## EXERCISE OBJECTIVE
All that is needed is every record, duplicated exactly.

## SUPPLIED DATA
═══
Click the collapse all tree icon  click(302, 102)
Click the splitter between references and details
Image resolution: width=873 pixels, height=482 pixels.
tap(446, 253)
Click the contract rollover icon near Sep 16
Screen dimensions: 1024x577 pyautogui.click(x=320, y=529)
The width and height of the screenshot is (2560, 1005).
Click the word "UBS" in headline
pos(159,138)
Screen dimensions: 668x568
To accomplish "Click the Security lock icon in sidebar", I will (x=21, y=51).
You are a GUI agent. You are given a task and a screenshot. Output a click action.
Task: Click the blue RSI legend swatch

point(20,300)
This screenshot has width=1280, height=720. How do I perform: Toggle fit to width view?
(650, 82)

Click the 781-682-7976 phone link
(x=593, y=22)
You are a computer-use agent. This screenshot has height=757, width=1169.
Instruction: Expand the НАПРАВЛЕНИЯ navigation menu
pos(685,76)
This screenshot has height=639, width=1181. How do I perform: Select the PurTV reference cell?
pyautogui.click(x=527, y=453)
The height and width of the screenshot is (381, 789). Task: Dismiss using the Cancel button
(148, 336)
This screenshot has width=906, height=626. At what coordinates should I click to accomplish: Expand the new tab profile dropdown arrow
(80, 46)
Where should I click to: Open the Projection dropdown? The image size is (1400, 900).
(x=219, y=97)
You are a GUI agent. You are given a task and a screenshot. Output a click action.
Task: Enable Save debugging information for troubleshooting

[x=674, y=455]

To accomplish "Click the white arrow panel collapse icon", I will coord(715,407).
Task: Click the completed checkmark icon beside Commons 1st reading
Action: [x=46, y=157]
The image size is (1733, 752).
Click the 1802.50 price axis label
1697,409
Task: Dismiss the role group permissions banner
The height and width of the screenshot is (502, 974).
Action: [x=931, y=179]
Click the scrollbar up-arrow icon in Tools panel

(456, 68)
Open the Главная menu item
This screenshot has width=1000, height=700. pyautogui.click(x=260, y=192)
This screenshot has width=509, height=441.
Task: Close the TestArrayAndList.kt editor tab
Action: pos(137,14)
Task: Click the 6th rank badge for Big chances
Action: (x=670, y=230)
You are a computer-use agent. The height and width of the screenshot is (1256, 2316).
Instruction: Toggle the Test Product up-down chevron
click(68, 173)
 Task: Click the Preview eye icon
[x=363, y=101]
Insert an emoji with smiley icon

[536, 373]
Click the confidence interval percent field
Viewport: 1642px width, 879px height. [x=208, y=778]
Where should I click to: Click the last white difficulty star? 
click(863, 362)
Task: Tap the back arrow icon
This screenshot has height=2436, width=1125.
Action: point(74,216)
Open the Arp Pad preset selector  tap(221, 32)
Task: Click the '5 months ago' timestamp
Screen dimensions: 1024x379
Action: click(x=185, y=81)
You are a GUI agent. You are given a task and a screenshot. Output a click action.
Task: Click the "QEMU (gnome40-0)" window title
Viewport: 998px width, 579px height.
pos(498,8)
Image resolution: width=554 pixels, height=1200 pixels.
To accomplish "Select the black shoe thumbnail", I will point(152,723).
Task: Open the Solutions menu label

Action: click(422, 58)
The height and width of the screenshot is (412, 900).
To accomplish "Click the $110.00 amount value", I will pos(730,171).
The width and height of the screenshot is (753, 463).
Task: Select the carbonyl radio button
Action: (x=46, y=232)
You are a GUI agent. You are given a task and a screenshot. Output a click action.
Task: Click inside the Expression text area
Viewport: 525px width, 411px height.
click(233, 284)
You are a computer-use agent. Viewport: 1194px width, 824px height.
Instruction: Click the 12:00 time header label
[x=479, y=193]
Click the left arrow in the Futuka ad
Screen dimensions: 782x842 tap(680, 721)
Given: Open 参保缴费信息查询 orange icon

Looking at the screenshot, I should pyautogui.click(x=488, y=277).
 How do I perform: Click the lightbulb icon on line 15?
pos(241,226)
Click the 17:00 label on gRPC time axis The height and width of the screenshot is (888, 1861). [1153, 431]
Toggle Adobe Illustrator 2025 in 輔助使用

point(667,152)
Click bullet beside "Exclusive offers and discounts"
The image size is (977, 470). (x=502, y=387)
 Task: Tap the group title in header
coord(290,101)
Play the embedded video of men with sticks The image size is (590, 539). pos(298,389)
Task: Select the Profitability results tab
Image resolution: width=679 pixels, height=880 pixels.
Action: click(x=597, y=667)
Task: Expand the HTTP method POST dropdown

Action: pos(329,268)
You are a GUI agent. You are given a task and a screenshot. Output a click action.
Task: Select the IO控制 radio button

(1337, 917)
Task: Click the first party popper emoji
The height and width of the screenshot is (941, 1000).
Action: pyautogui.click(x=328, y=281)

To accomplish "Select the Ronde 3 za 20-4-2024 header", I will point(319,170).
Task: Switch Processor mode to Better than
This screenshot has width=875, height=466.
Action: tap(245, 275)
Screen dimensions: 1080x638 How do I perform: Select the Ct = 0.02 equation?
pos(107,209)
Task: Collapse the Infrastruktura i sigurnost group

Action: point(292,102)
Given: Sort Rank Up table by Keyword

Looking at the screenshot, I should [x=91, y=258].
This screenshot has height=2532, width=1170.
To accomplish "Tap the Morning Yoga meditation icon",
═══
## SOLUTION TO THIS TASK
Click the collapse all tree icon  click(302, 102)
Click the splitter between references and details
Image resolution: width=873 pixels, height=482 pixels.
tap(446, 253)
Click the contract rollover icon near Sep 16
Screen dimensions: 1024x577 pyautogui.click(x=320, y=529)
The width and height of the screenshot is (2560, 1005).
Click the word "UBS" in headline
pos(159,138)
Screen dimensions: 668x568
To accomplish "Click the Security lock icon in sidebar", I will (x=21, y=51).
You are a GUI agent. You are given a task and a screenshot. Output a click action.
Task: Click the blue RSI legend swatch

point(20,300)
This screenshot has width=1280, height=720. How do I perform: Toggle fit to width view?
(650, 82)

Click the 781-682-7976 phone link
(x=593, y=22)
You are a computer-use agent. This screenshot has height=757, width=1169.
Instruction: Expand the НАПРАВЛЕНИЯ navigation menu
pos(685,76)
This screenshot has height=639, width=1181. How do I perform: Select the PurTV reference cell?
pyautogui.click(x=527, y=453)
The height and width of the screenshot is (381, 789). Task: Dismiss using the Cancel button
(148, 336)
This screenshot has width=906, height=626. At what coordinates should I click to accomplish: Expand the new tab profile dropdown arrow
(80, 46)
Where should I click to: Open the Projection dropdown? The image size is (1400, 900).
(x=219, y=97)
You are a GUI agent. You are given a task and a screenshot. Output a click action.
Task: Enable Save debugging information for troubleshooting

[x=674, y=455]

To accomplish "Click the white arrow panel collapse icon", I will coord(715,407).
Task: Click the completed checkmark icon beside Commons 1st reading
Action: [x=46, y=157]
The image size is (1733, 752).
Click the 1802.50 price axis label
1697,409
Task: Dismiss the role group permissions banner
The height and width of the screenshot is (502, 974).
Action: [x=931, y=179]
Click the scrollbar up-arrow icon in Tools panel

(456, 68)
Open the Главная menu item
This screenshot has width=1000, height=700. pyautogui.click(x=260, y=192)
This screenshot has width=509, height=441.
Task: Close the TestArrayAndList.kt editor tab
Action: pos(137,14)
Task: Click the 6th rank badge for Big chances
Action: (x=670, y=230)
You are a computer-use agent. The height and width of the screenshot is (1256, 2316).
Instruction: Toggle the Test Product up-down chevron
click(68, 173)
 Task: Click the Preview eye icon
[x=363, y=101]
Insert an emoji with smiley icon

[536, 373]
Click the confidence interval percent field
Viewport: 1642px width, 879px height. [x=208, y=778]
Where should I click to: Click the last white difficulty star? 
click(863, 362)
Task: Tap the back arrow icon
This screenshot has height=2436, width=1125.
Action: point(74,216)
Open the Arp Pad preset selector  tap(221, 32)
Task: Click the '5 months ago' timestamp
Screen dimensions: 1024x379
Action: click(x=185, y=81)
You are a GUI agent. You are given a task and a screenshot. Output a click action.
Task: Click the "QEMU (gnome40-0)" window title
Viewport: 998px width, 579px height.
pos(498,8)
Image resolution: width=554 pixels, height=1200 pixels.
To accomplish "Select the black shoe thumbnail", I will point(152,723).
Task: Open the Solutions menu label

Action: click(422, 58)
The height and width of the screenshot is (412, 900).
To accomplish "Click the $110.00 amount value", I will pos(730,171).
The width and height of the screenshot is (753, 463).
Task: Select the carbonyl radio button
Action: (x=46, y=232)
You are a GUI agent. You are given a task and a screenshot. Output a click action.
Task: Click inside the Expression text area
Viewport: 525px width, 411px height.
click(233, 284)
You are a computer-use agent. Viewport: 1194px width, 824px height.
Instruction: Click the 12:00 time header label
[x=479, y=193]
Click the left arrow in the Futuka ad
Screen dimensions: 782x842 tap(680, 721)
Given: Open 参保缴费信息查询 orange icon

Looking at the screenshot, I should pyautogui.click(x=488, y=277).
 How do I perform: Click the lightbulb icon on line 15?
pos(241,226)
Click the 17:00 label on gRPC time axis The height and width of the screenshot is (888, 1861). [1153, 431]
Toggle Adobe Illustrator 2025 in 輔助使用

point(667,152)
Click bullet beside "Exclusive offers and discounts"
The image size is (977, 470). (x=502, y=387)
 Task: Tap the group title in header
coord(290,101)
Play the embedded video of men with sticks The image size is (590, 539). pos(298,389)
Task: Select the Profitability results tab
Image resolution: width=679 pixels, height=880 pixels.
Action: click(x=597, y=667)
Task: Expand the HTTP method POST dropdown

Action: pos(329,268)
You are a GUI agent. You are given a task and a screenshot. Output a click action.
Task: Select the IO控制 radio button

(1337, 917)
Task: Click the first party popper emoji
The height and width of the screenshot is (941, 1000).
Action: pyautogui.click(x=328, y=281)

To accomplish "Select the Ronde 3 za 20-4-2024 header", I will point(319,170).
Task: Switch Processor mode to Better than
This screenshot has width=875, height=466.
Action: tap(245, 275)
Screen dimensions: 1080x638 How do I perform: Select the Ct = 0.02 equation?
pos(107,209)
Task: Collapse the Infrastruktura i sigurnost group

Action: point(292,102)
Given: Sort Rank Up table by Keyword

Looking at the screenshot, I should [x=91, y=258].
This screenshot has height=2532, width=1170.
To accomplish "Tap the Morning Yoga meditation icon",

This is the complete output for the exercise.